* **What you should do**
Please copy out each line of the entries in which "agent" appears.

* **Exercise input**
↓

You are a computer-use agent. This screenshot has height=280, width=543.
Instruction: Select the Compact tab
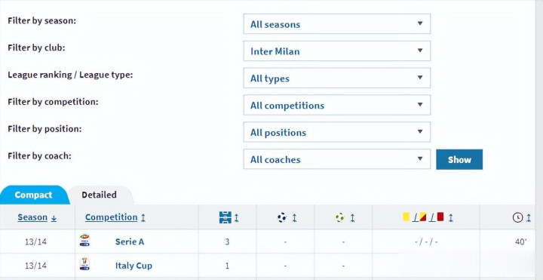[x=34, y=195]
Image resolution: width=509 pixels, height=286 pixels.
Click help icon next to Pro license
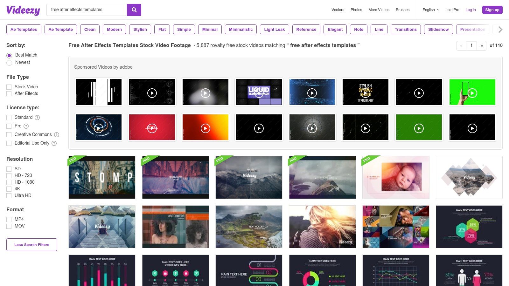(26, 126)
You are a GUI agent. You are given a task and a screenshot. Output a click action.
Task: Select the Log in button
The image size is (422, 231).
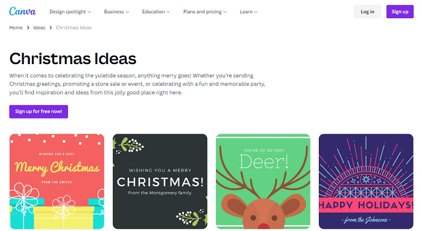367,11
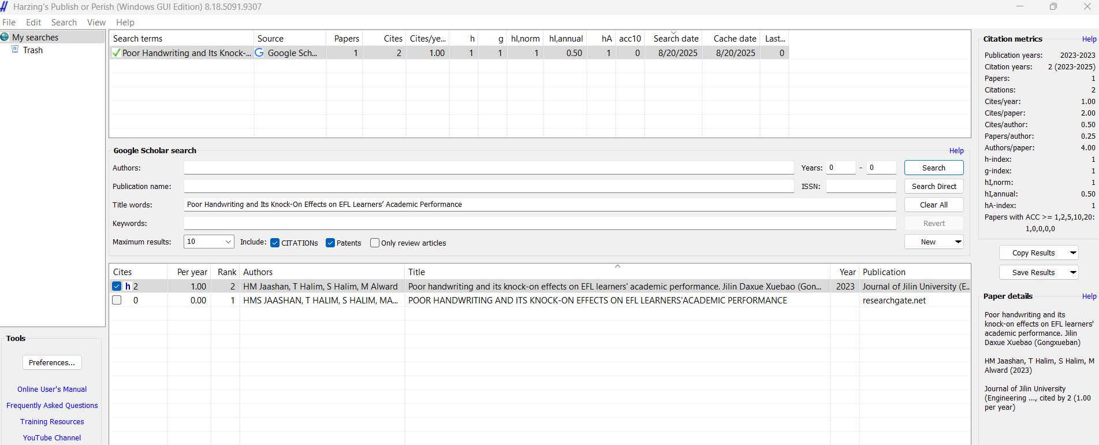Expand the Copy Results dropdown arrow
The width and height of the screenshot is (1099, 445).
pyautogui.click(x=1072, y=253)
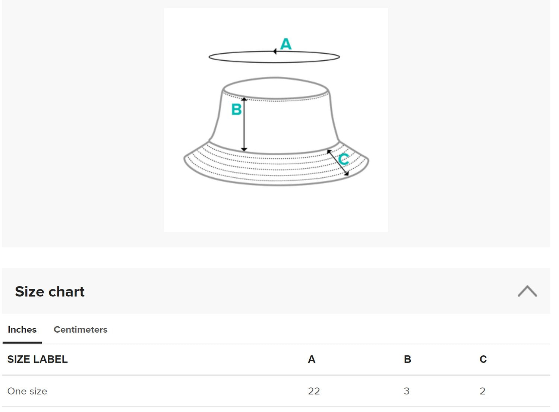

↑
↓

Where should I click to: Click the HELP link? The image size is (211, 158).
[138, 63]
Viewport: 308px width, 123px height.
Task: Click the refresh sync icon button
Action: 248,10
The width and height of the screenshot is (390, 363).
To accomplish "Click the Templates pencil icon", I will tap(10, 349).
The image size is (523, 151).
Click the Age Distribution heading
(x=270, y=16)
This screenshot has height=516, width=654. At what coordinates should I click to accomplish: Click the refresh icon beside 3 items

↑

* **Result below**
You are a computer-use agent. This screenshot has height=280, width=543.
You are a GUI agent. You are given a task and a screenshot. Output a click action.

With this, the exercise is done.